Thursday is laundry day. It is one of two days a week that I devote to cleaning the clothes of the people that I live with. For I am the laundry maven. A job which I take very seriously.
Occasionally, I get an early start by dumping a load into the washer the night prior to Laundry Day. This did not happen on Wednesday night. For this, I am grateful.
I began with the first load bright and early on Thursday morning. For some odd reason, I stepped into the laundry room to check on things. What I stepped into was about 2 inches of water. I did not notice that the hall carpeting was also wet, as I was wearing my Crocs. And for the record, Crocs are an excellent choice for foot wear should you experience, say, a house flood. I opened the washer to find the water filled up to the brim, and I quickly turned it off. I called for Fiddledaddy to fetch the duct tape, because that’s what we do in times of household emergencies.
We discovered that not only was the laundry room flooded, but water was seeping into the bathroom next door under the wall, the hall carpeting was wet, and the carpeting in the garage was saturated.
The garage is carpeted? Yes. When I moved here from California 14 years ago, Fiddledaddy promised me annual passes to Disney World and an art studio. He made good on both promises, but I quickly discovered that pregnancy and toddlers don’t mix with acrylic paint and furniture. Therefore, the black hole also known as the garage/art studio became home to ALL THE CRAP that one accumulates over half a century.

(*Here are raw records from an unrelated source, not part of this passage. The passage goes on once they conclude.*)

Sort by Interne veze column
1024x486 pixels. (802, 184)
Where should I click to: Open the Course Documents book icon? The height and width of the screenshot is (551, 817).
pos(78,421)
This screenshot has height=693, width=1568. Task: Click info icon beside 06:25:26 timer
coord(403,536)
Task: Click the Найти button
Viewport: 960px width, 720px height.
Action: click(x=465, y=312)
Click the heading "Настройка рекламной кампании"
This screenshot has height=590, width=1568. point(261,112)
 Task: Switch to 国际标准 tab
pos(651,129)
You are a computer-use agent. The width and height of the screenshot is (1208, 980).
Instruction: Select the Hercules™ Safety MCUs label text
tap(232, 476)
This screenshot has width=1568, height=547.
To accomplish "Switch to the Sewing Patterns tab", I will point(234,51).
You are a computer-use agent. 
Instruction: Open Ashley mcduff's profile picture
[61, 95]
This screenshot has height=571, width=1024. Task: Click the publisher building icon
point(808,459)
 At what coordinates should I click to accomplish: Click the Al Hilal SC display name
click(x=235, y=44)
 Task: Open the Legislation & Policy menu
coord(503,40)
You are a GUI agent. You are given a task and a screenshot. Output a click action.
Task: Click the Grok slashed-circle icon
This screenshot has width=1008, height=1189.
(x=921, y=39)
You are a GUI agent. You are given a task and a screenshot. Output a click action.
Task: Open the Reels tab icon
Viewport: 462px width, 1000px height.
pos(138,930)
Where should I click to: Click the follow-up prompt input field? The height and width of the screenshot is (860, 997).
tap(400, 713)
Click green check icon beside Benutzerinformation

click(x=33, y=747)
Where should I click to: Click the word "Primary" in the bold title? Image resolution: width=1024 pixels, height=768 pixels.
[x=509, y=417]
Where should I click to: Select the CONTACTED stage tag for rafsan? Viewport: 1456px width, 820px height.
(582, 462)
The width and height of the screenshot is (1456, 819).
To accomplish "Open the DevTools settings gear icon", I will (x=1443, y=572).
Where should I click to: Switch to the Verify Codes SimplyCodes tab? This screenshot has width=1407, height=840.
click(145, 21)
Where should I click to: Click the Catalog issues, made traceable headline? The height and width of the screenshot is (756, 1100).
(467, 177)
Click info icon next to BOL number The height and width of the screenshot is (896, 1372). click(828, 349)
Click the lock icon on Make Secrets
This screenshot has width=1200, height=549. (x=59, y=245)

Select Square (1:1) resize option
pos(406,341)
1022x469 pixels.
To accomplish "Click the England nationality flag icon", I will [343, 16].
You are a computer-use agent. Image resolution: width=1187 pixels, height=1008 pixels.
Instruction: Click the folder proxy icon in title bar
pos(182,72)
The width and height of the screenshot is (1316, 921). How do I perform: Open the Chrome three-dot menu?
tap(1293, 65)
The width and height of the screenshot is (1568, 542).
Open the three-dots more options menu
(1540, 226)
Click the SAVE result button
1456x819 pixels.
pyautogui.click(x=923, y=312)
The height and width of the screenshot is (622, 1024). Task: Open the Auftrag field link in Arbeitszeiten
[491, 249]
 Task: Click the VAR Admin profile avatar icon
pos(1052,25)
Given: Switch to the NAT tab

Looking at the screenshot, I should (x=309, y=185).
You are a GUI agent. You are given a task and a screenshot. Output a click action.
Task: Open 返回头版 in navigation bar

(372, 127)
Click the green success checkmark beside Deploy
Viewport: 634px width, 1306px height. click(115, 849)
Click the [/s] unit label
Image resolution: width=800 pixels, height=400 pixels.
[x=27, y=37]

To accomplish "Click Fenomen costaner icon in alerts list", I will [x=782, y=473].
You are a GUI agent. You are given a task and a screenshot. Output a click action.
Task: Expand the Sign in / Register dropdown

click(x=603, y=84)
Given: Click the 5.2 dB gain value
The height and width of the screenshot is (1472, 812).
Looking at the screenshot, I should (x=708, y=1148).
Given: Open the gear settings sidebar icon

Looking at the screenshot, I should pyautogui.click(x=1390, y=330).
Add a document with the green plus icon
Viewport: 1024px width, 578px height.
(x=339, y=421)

Fiddledaddy made haste with the shop vac and began sucking up as much water as possible. Then he called a recommended water extraction company who also made haste. They evidently knew the drill and took pictures, tore out baseboards, and ripped up carpeting in the hall and garage.
This all occurred after Fiddledaddy and I, and our army of 3 minions emptied out THE ENTIRETY OF THE GARAGE.
The good news is that I found my Cheech and Chong album.
After talking to our homeowner’s insurance representative, I turned my thoughts to the ailing washing machine. I looked up my paperwork, knowing that it was not all that old. Seriously. The appliance that is in most need of replacement is the 14 year old dryer which is held together with the aforementioned duct tape and can only be rendered useful with a well placed spring loaded wrench.
I found my paperwork and learned that we had purchased a 4 year extended warranty for the washer. In August of 2008. But then I wondered if that warranty period began right after the purchase, or after the 1st year of owning the machine. Most of them come with a 1 year warranty. So I placed a call to Lowes. After being directed to a couple of wrong numbers, I finally got in touch with the warranty hot line. Manned my a computer. This computer went into great detail asking me about the model number, date of purchase, warranty number, reference numbers, number numbers, and did not understand I DON’T HAVE IT for that elusive number he/it was asking for that was NOT on my receipt.
And he/it most certainly could not spell my name as he kept repeating D•B•B•D•B•B. So completely forget the email address. When at long last (30 minutes and 2 Tylenol later) it came time to schedule a service call, the soonest I was given was a full week from the date of the incident.
No. Can. Do. I tried to explain this to the computer, but he kept repeating “Select a date AFTER February 14.” I then tried to backtrack and take the stupid date one week out, but he kept repeating the same sentence.
This is when I began yelling. YELLING LOUDLY. At a computer. It was a proud moment, to be sure.
Finally. FINALLY. I got a human being on the line. I admitted to her that I was yelling at her computer. She laughed and said that she has done the same thing herself.
The good news is that I am covered under the warranty, so we’ll see what the nice washer repairman has to say. (And the real live human was able to schedule sooner than a week.) I’m hoping that the repairman says YOU WIN A NEW WASHER. I will be hiding the duct tape from him.
More good news is that my hand will now be forced to dealing with finally getting the carpeting out of this house. That will be entirely up to the nice insurance adjuster who will be paying me a visit tomorrow.
The water extraction folks (who surely overheard me yelling at a computer) left me with a parting gift. A dehumidifier as large as I am in my hall, as well as EIGHT fans to dry out the flooded part of the house. For the last 3 days it has sounded like we’re in the middle of WIND TURBINE. Causing us all to yell above the fans to be heard. As you might imagine, Jensen is only louder. I am only crazier.
I keep envisioning the opening scene of Lost, as I’m certain that one of us is going to be sucked into the blades and have body parts slung to the far corners of the house.
Only adding to the mess that is now my home.
I choose to look on the bright side of things. A) The washing machine is under warranty. B) After paying the deductible, I will likely be able to replace the ugly carpeting that was once a light green. C) I don’t have to do laundry for a while.
Of course you’ll see me wearing the same ensemble day after day. Just pretend not to notice.